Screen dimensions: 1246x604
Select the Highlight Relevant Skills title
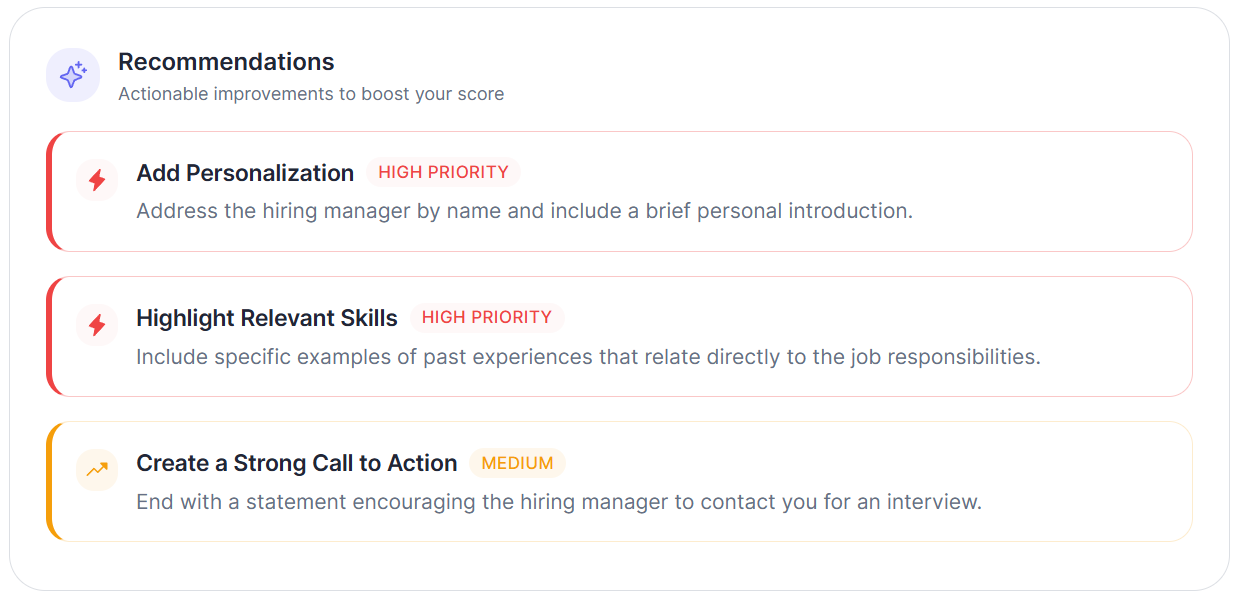(x=266, y=317)
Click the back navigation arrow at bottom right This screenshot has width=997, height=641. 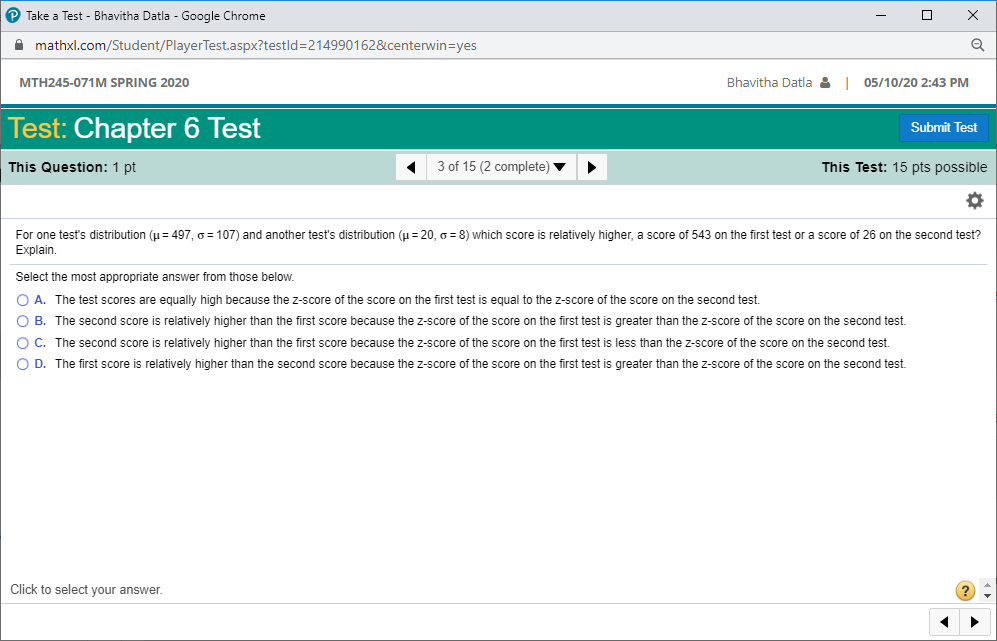point(944,621)
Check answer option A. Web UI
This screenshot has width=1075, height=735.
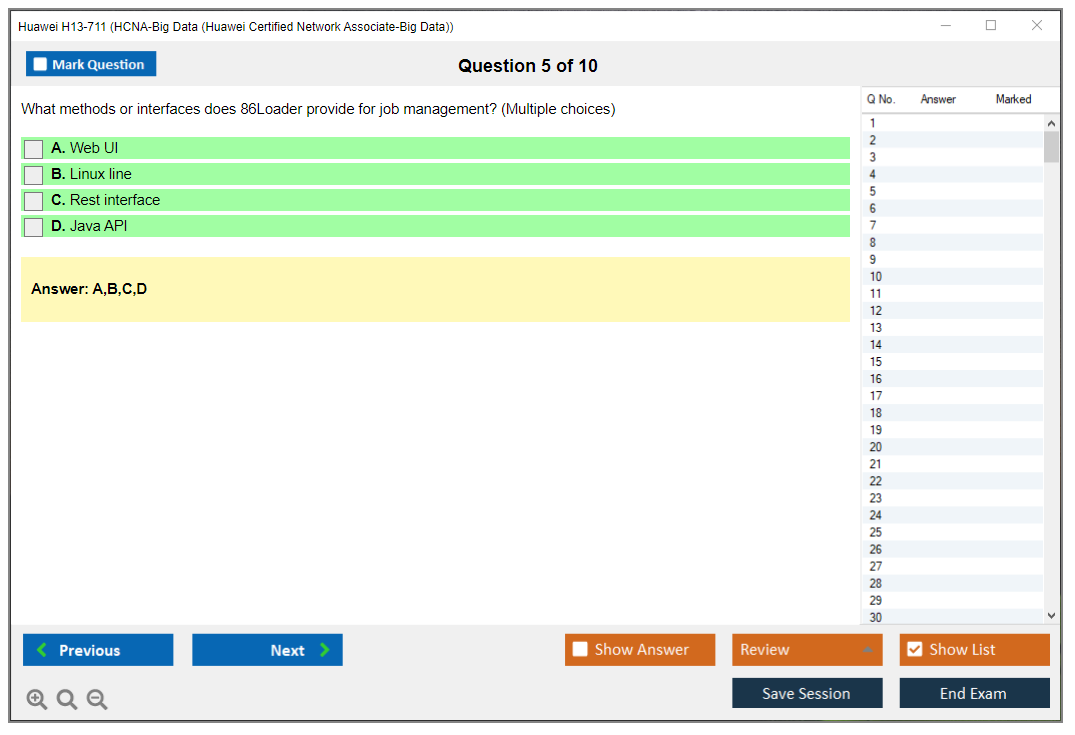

■ ■ ■ ■ ■ ■ ■

**WHAT THIS TASK INVOLVES**
Retype, without any picture, exactly the lines from the one with "Check answer option A. Web UI" through the end of the entries, inclusive.

**RESULT**
Check answer option A. Web UI
This screenshot has width=1075, height=735.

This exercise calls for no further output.